▶ _What you have to do_:
Reproduce the listing below exactly, from its first line down to and including the line with "Ines Murtić (152, 2550)".
══════════════════════════════
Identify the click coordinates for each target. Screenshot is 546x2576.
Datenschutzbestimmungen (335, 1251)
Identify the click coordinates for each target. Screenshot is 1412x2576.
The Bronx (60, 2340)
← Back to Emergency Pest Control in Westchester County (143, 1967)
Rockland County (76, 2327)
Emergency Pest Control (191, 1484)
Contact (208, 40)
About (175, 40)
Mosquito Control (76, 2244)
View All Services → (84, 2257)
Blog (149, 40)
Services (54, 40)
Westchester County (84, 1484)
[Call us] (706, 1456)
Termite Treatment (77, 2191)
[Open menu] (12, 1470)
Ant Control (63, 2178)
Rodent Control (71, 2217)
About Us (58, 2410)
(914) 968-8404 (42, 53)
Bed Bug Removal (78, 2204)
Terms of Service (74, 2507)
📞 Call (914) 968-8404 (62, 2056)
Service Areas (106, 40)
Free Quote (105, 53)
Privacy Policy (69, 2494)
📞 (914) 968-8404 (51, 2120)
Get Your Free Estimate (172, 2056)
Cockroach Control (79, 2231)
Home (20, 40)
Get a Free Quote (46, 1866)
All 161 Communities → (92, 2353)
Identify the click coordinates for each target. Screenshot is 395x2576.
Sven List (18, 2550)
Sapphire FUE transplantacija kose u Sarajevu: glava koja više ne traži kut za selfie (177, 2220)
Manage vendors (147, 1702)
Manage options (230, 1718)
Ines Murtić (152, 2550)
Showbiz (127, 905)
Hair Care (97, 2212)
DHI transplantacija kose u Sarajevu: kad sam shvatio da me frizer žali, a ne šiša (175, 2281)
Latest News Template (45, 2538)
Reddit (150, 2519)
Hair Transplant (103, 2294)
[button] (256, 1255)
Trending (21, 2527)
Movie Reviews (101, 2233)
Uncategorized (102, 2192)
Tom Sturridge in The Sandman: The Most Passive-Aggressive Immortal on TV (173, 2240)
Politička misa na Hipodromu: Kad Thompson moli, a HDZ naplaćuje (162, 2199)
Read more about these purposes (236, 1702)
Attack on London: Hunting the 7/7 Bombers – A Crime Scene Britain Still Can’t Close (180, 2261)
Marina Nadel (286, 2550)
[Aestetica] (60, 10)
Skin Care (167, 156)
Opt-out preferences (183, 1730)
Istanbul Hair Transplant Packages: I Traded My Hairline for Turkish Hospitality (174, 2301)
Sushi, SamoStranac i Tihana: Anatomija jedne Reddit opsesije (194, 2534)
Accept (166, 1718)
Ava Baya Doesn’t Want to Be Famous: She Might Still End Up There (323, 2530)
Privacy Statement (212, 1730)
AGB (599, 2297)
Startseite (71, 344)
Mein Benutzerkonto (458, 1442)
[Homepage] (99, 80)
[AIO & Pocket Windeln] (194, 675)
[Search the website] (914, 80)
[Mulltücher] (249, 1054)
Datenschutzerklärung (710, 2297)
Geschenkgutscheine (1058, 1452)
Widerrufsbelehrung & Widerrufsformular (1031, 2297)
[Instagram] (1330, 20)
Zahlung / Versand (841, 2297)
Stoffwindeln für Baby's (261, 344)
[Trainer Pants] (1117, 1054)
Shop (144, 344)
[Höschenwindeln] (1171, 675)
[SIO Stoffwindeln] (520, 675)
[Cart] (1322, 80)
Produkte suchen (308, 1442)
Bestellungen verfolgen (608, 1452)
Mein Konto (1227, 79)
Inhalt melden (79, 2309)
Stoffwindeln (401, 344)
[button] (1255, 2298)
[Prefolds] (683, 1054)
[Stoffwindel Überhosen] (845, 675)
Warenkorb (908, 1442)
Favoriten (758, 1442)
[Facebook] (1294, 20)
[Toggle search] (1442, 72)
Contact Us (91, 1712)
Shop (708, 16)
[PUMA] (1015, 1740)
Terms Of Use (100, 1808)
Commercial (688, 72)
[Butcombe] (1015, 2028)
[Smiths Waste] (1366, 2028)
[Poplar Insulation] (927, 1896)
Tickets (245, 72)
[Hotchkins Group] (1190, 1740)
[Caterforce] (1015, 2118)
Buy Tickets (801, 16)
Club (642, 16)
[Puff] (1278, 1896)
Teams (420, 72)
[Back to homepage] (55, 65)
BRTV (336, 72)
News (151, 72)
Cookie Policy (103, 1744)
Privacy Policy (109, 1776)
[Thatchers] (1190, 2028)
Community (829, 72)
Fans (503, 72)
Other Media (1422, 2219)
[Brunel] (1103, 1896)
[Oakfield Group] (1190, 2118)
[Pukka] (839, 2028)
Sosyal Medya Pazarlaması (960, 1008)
══════════════════════════════
▶ _Response to this task_:
Identify the click coordinates for each target. Screenshot is 546x2576.
Datenschutzbestimmungen (335, 1251)
Identify the click coordinates for each target. Screenshot is 1412x2576.
The Bronx (60, 2340)
← Back to Emergency Pest Control in Westchester County (143, 1967)
Rockland County (76, 2327)
Emergency Pest Control (191, 1484)
Contact (208, 40)
About (175, 40)
Mosquito Control (76, 2244)
View All Services → (84, 2257)
Blog (149, 40)
Services (54, 40)
Westchester County (84, 1484)
[Call us] (706, 1456)
Termite Treatment (77, 2191)
[Open menu] (12, 1470)
Ant Control (63, 2178)
Rodent Control (71, 2217)
About Us (58, 2410)
(914) 968-8404 (42, 53)
Bed Bug Removal (78, 2204)
Terms of Service (74, 2507)
📞 Call (914) 968-8404 (62, 2056)
Service Areas (106, 40)
Free Quote (105, 53)
Privacy Policy (69, 2494)
📞 (914) 968-8404 (51, 2120)
Get Your Free Estimate (172, 2056)
Cockroach Control (79, 2231)
Home (20, 40)
Get a Free Quote (46, 1866)
All 161 Communities → (92, 2353)
Identify the click coordinates for each target. Screenshot is 395x2576.
Sven List (18, 2550)
Sapphire FUE transplantacija kose u Sarajevu: glava koja više ne traži kut za selfie (177, 2220)
Manage vendors (147, 1702)
Manage options (230, 1718)
Ines Murtić (152, 2550)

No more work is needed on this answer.